In the context of the broader consumer good sector the performance was a good one as volume growth within emerging markets is low and in Europe and North America it is currently negative.
However, the impact of the consumer goods giant’s sales growth was lessened after factoring in current exchange rates.
At constant rates, Unilever’s sales increased by 5.4% but at current exchange rates, sales were down 2.6%.
“Currency is creating big crosscurrents for Unilever,” said Hugh Yarrow, manager of the Evenlode Income Fund. Because of its global market share, Unilever has to contend with a range of competing economic factors, from European price deflation, to big price increases in Latin America, a muted market in the US and competition against a growing ecommerce business in China, Yarrow stated.

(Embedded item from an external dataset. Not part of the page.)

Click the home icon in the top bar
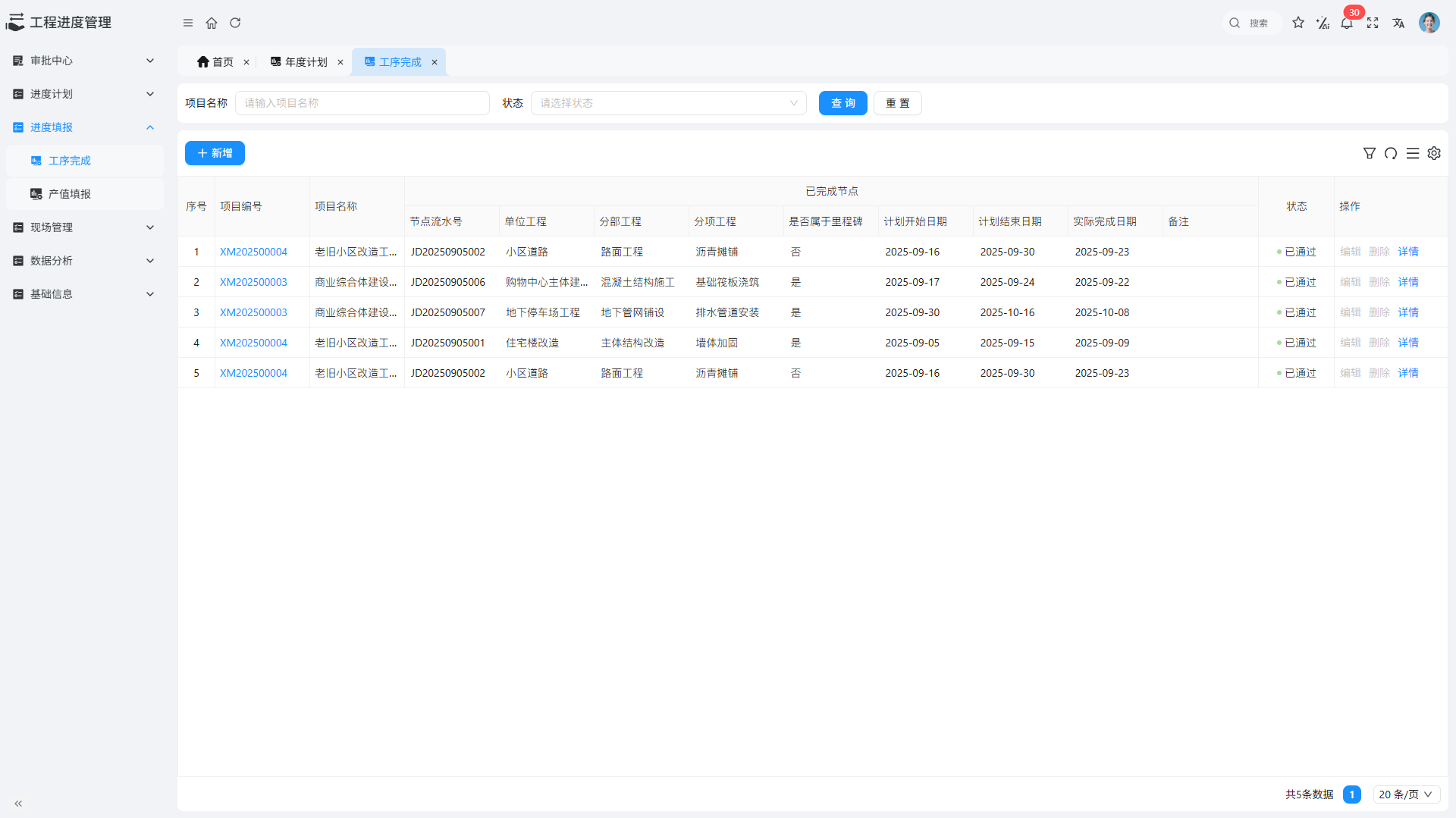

“The impact of currency is by far the most negative element of the results today,” he continued. Local currency sales growth in Euro terms, which is the currency Unilever reports in, was much weaker because of the depreciation of the Brazilian real and Argentine peso, Yarrow added.
Against a difficult backdrop, Unilever is still “reassuringly taking market share globally, driven by its performance in emerging markets and developed economies,” said Yarrow.
Unilever’s performance in emerging markets overall was especially strong, resulting in an 8% sales growth over the first half of 2016. The company said this was chiefly due to good volume growth in Asia and price growth in Latin America.
Whereas underlying sales growth remained sluggish in North America (0.7%) and developed markets (0.2%) generally.
Regardless of currency headwinds, Unilever continues to improve its margins and is reaping the benefits from its cost saving initiatives, Yarrow asserted.
He also indicated Unilever’s future prospects look bright in the personal care side of the business, which it has been increasingly focusing on of late. “Unilever is in a competitive position. They’re the second largest player globally after Procter & Gamble, and they have made some interesting acquisitions lately like the $1bn Dollar Shave Club acquisition.”
Unilever’s CEO, Paul Polman, did caution investors that there was likely to be slower growth in the second half of the year, which Yarrow said is something to bear in mind. He also reiterated that the situation in Latin America causing some of Unilever’s valuation issues is likely to deteriorate before it begins to stabilise and improve.
Unilever’s share price slid 0.9% on the day to close at £35.41.